Now we get to a really key bit of information.
Fetal Leydig Cells and Steroidogenesis
Fetal Leydig cells develop within the interstitium of the developing testis and secrete androgens by 8 to 9 weeks' postconception (see Fig. 23-1 ).164 Luteinizing hormone/human chorionic gonadotropin (LH/hCG) receptors are present on the Leydig cells only from 10 to 12 weeks' post-conception, suggesting that the initial secretion of testosterone is independent of hCG and fetal LH. A massive expansion in fetal Leydig cells occurs between 14 and 18 weeks' gestation, resulting in marked increase in testosterone secretion at about 16 weeks.165,166 Fetal Leydig cell steroidogenesis is stimulated by placental hCG during the first two trimesters of pregnancy, but the developing hypothalamic-gonadotroph system produces significant amounts of LH from about 20 weeks' gestation.167
In other words, around 20 weeks after conception, there's a transition from processes independent of the fetal pituitary gland and its secretion of LH, to pituitary LH as the driver of testosterone production. This means that exposing a male fetus to a drug that specifically interferes with pituitary LH synthesis will have little effect on testosterone production for the first 20 weeks after conception, but from about 20 weeks onward, will start to impact testosterone production more and more. It's difficult to overstate the importance of this fact in relation to synthetic female hormones (estrogens and progestins) as a cause of MTF transsexuality.

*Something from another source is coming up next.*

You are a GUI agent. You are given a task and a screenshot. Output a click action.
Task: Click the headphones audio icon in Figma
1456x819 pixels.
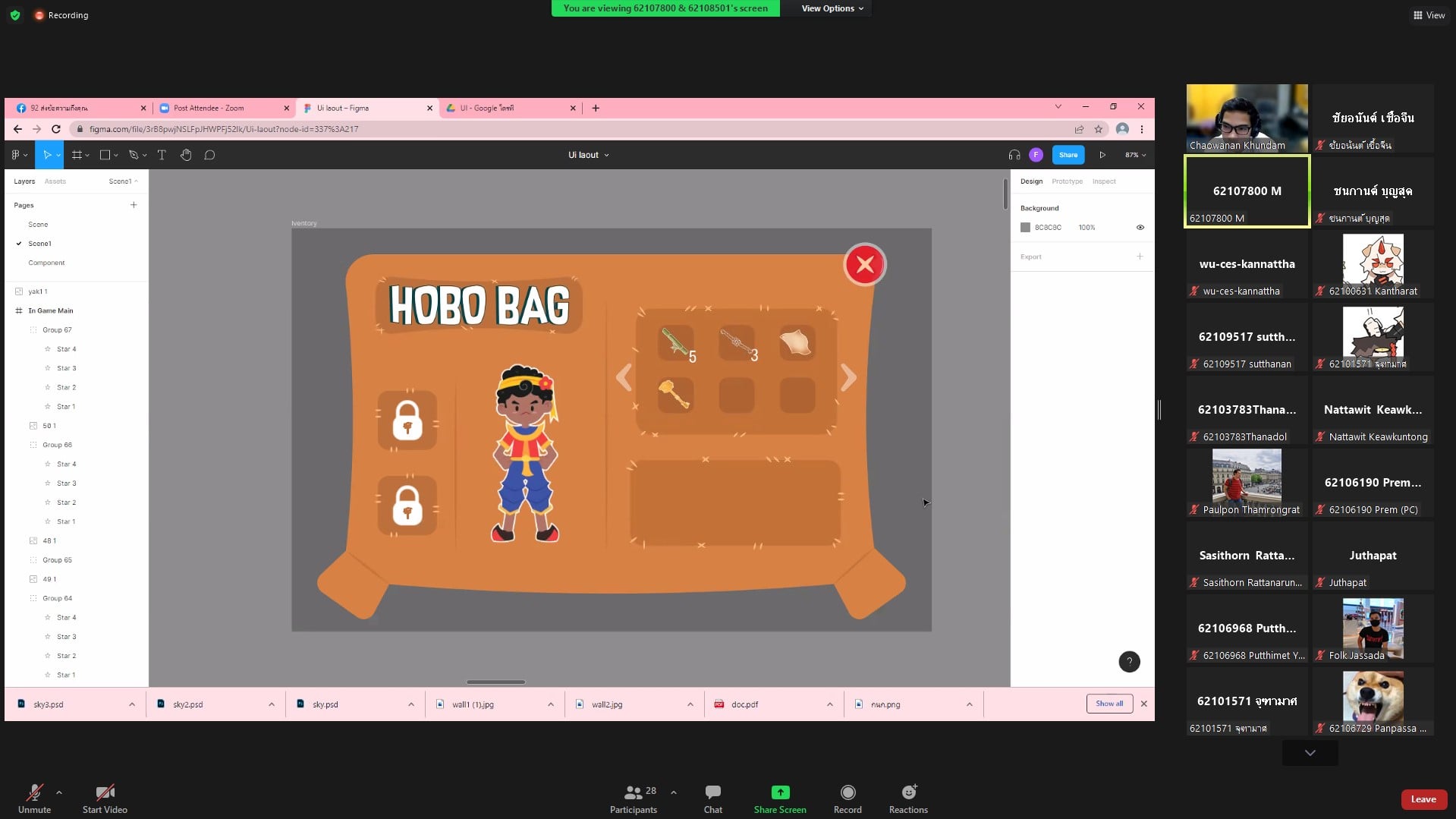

Although Williams doesn't have much to say about when the brain development responsible for gender identity later in life takes place, there's a paper I linked to earlier discussing the effects of testosterone on brain masculinization in Rhesus monkeys:
http://www.ncbi.nlm.nih.gov/pmc/articles/PMC3146061/In the Rhesus monkey, testosterone exposure during the first half of the pregnancy mainly affects genital development, whereas in the second half of the pregnancy, the main effects are to drive male brain development. Similar results are seen in sheep. If the same applies to human beings (and why wouldn't it?), then any drug that interferes with LH production will, if it's given during the second half of the pregnancy to a woman whose unborn baby happens to be male, be likely to result in a person who appears to be male, but whose brain has developed as female.
Both estrogens and progestins are known to interfere with LH synthesis, and have been (and in some cases still are being) given to pregnant women during the second half of the pregnancy.
http://en.wikipedia.org/wiki/Progestogen#As_antigonadotropinsTo me it looks like a massive mistake has been made, one that has been ongoing for decades. Considering how widely used these substances are, there must be a very large number of people alive today who've already been exposed - people who look male, but had some or all of their sexually dimorphic brain development occur as female. This is most likely something that's continuing to happen even now. No wonder transsexuality and gender variance have become so much more common in recent years.
What do people here think? Does what I'm saying make sense? If so, what to do about it?